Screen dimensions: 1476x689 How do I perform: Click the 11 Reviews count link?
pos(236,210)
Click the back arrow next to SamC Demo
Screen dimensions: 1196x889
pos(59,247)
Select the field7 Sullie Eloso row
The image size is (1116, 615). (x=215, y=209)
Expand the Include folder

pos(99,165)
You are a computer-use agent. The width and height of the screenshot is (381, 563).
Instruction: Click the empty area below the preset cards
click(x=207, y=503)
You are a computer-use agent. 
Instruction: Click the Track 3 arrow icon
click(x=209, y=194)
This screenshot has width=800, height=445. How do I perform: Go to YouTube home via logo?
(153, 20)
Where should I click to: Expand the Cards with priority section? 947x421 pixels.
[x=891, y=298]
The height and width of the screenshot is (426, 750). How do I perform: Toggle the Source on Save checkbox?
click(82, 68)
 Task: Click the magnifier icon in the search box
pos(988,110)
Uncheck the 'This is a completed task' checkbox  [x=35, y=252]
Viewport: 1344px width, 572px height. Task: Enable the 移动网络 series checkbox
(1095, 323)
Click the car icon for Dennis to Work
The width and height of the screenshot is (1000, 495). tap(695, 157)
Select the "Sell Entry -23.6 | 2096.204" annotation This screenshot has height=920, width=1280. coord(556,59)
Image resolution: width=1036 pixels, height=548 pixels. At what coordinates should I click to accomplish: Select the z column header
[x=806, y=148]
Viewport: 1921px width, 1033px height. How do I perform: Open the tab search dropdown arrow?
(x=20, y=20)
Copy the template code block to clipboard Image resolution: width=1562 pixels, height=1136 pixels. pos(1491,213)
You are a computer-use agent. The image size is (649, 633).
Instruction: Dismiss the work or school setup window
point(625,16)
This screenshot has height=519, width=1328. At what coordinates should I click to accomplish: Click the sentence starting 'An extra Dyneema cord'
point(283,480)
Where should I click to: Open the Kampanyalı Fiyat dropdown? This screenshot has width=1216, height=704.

----------

• **TASK TO CARRY OUT**: Locate all lines in the listing above with the word "agent". Copy them.

• **TASK ANSWER**:
You are a computer-use agent. The width and height of the screenshot is (381, 563).
You are a computer-use agent. 
You are a computer-use agent. The image size is (649, 633).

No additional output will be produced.